Ex vivo stimulation studies . Active caspase-1 in COVID-19 infected patient samples.  Whole blood from a COVID-19 positive patient was either (A) untreated or (B) treated with the pan-caspase inhibitor emricasan (Sigma Aldrich, MO, SML2227-5MG) or selective caspase-1 inhibitor VX765 overnight at 37 degrees in a water bath. Subsequently, PBMCs were purified (Accuspin System – Histopaque 1077; Sigma Aldrich, MO, A6929) and incubated with nigericin (Immunochemistry Technologies, MN) for 2h.  A Fam-FLICA probe specific for active caspase-1 was added to 50 µl PBMC, incubated for 1h at 37℃.  PMBCs were washed with cell wash buffer (Immunochemistry Technologies, MN) and stained with a cocktail of fluorescently conjugated antibodies against CD45 PE-CY7 [HI30], CD3 AF700 [UCHT1], CD4 PE [RPA-T4], CD45RO PerCP-EF710 [UCHL1] and Viability Dye 780 (Thermo Fisher Scientific, Carlsbad, CA).  Lymphocytes were identified using a standard gating schematic which incorporated gating of lymphocytes on an FSC/SSC plot and singlets on a FSC-A/FSC-H plot. Lymphocytes were further identified as CD45+ on a CD45/SSC plot and subsequent CD3-, CD3+ and CD3+CD4+ cells were identified on a CD45+ CD3/CD4 plot.
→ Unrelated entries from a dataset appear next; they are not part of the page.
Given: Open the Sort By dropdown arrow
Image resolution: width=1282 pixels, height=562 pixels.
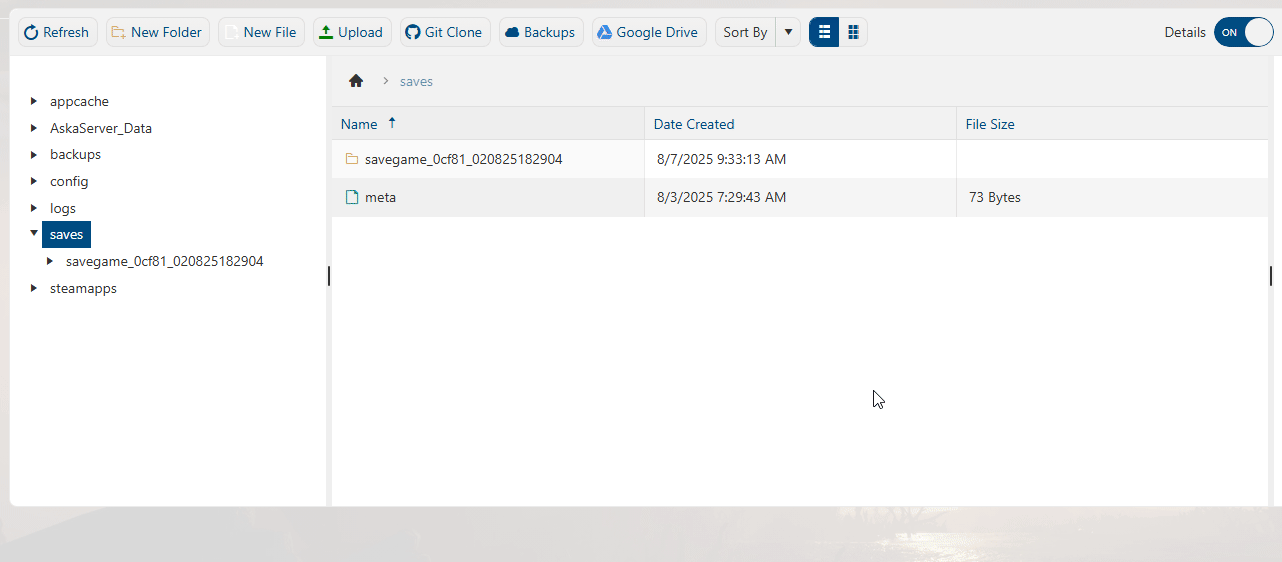Looking at the screenshot, I should pos(788,32).
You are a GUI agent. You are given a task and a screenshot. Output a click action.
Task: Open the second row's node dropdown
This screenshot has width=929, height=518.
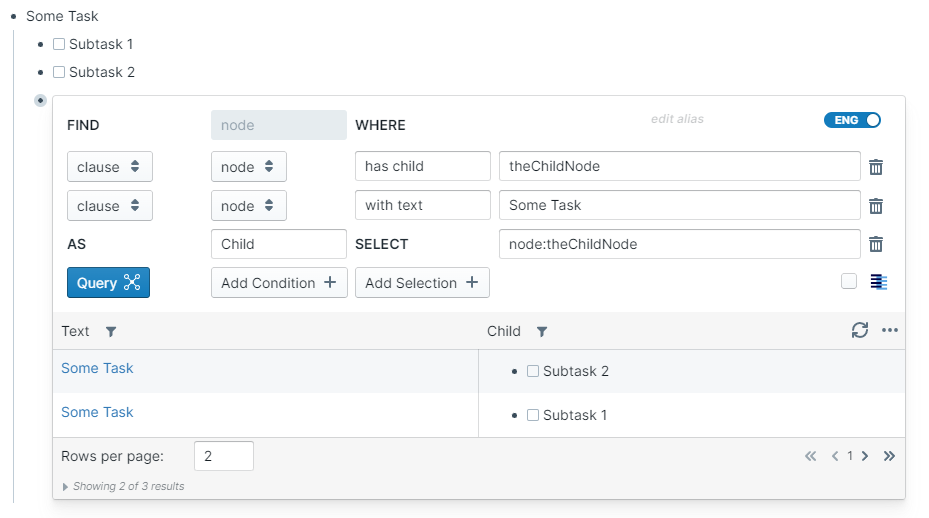point(248,206)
Statistical analysis . Demographic and HIV-related characteristics were described using the median, first quartile (Q1), and third quartile (Q3) for continuous variables and frequency for categorical variables. Differences among continuous variables were evaluated by either the Mann-Whitney, student t test or Krustal-Wallis test with Dunn’s multiple comparisons. Relationships among parameters were examined by Pearson correlation for continuous variables. All statistical tests were performed with GraphPad Prism version 8.0 (Graphpad Software Inc., CA, USA). Statistical significance is indicated as *p<0.05, **p<0.01, ***p<0.001, ****p<0.0001. P-values ≤0.100, but not significant, are noted as statistical trends.
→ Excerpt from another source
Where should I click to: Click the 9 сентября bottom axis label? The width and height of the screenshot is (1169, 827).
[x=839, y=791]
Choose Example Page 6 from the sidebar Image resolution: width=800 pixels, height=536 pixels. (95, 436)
Study approval . All clinical investigations were conducted according to Declaration of Helsinki principles. All human studies were approved by institutional review boards (IRB 269846-10 and 1285028 protocols from State University of New York Downstate Medical Center and Amerimmune respectively). Written informed consent was received from participants prior to inclusion in the study.